Wrap the Python generator as a tf.data.Dataset with static shapes.

Parameters:

Name Type Description Default
file_paths list[str]

Audio file paths.

required
classes list[str]

Ordered class names.

required
audio_frontend str

'librosa' | 'hybrid' | 'raw' (deprecated: 'precomputed', 'tf').

'precomputed'
batch_size int

Batch size.

32
spec_width int

Target spectrogram width.

128
mel_bins int

Number of mel bins.

48
**kwargs

Forwarded to data_generator (sample_rate, chunk_duration, etc.).

{}

Returns:

Type Description
Dataset

Infinite tf.data.Dataset of (inputs, labels) with prefetching.

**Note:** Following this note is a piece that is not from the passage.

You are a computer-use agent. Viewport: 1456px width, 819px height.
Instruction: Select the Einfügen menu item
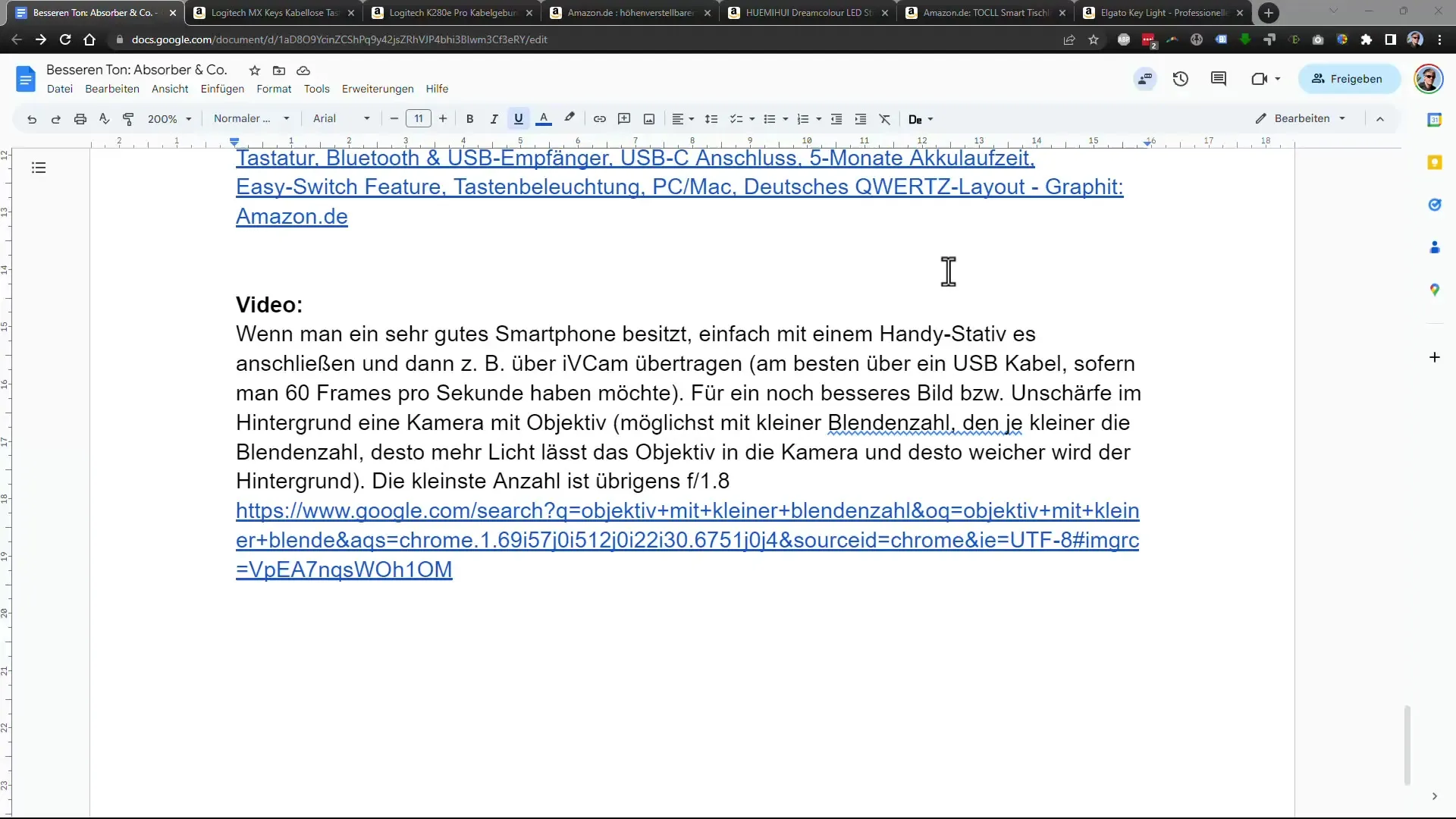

Source code in birdnet_stm32/data/generator.py
def load_dataset(
    file_paths: list[str],
    classes: list[str],
    audio_frontend: str = "precomputed",
    batch_size: int = 32,
    spec_width: int = 128,
    mel_bins: int = 48,
    **kwargs,
) -> tf.data.Dataset:
    """Wrap the Python generator as a tf.data.Dataset with static shapes.

    Args:
        file_paths: Audio file paths.
        classes: Ordered class names.
        audio_frontend: 'librosa' | 'hybrid' | 'raw' (deprecated: 'precomputed', 'tf').
        batch_size: Batch size.
        spec_width: Target spectrogram width.
        mel_bins: Number of mel bins.
        **kwargs: Forwarded to data_generator (sample_rate, chunk_duration, etc.).

    Returns:
        Infinite tf.data.Dataset of (inputs, labels) with prefetching.
    """
    audio_frontend = normalize_frontend_name(audio_frontend)
    sr = kwargs.get("sample_rate", 16000)
    cd = kwargs.get("chunk_duration", 3)
    fft_length = kwargs.get("fft_length", 512)
    chunk_len = int(sr * cd)

    n_mfcc = kwargs.get("n_mfcc", 20)

    if audio_frontend == "mfcc":
        input_spec = tf.TensorSpec(shape=(None, n_mfcc, spec_width, 1), dtype=tf.float32)
    elif audio_frontend in ("librosa", "log_mel"):
        input_spec = tf.TensorSpec(shape=(None, mel_bins, spec_width, 1), dtype=tf.float32)
    elif audio_frontend == "hybrid":
        fft_bins = fft_length // 2 + 1
        input_spec = tf.TensorSpec(shape=(None, fft_bins, spec_width, 1), dtype=tf.float32)
    elif audio_frontend == "raw":
        input_spec = tf.TensorSpec(shape=(None, chunk_len, 1), dtype=tf.float32)
    else:
        raise ValueError(f"Invalid audio frontend: {audio_frontend}")

    output_signature = (input_spec, tf.TensorSpec(shape=(None, len(classes)), dtype=tf.float32))

    dataset = tf.data.Dataset.from_generator(
        lambda: data_generator(
            file_paths,
            classes,
            batch_size=batch_size,
            audio_frontend=audio_frontend,
            sample_rate=sr,
            max_duration=kwargs.get("max_duration", 30),
            chunk_duration=cd,
            spec_width=spec_width,
            mixup_alpha=kwargs.get("mixup_alpha", 0.0),
            mixup_probability=kwargs.get("mixup_probability", 0.0),
            mel_bins=mel_bins,
            fft_length=fft_length,
            n_mfcc=n_mfcc,
            mag_scale=kwargs.get("mag_scale", "none"),
            random_offset=kwargs.get("random_offset", False),
            spec_augment=kwargs.get("spec_augment", False),
            freq_mask_max=kwargs.get("freq_mask_max", 8),
            time_mask_max=kwargs.get("time_mask_max", 25),
        ),
        output_signature=output_signature,
    )
    return dataset.repeat().prefetch(tf.data.AUTOTUNE)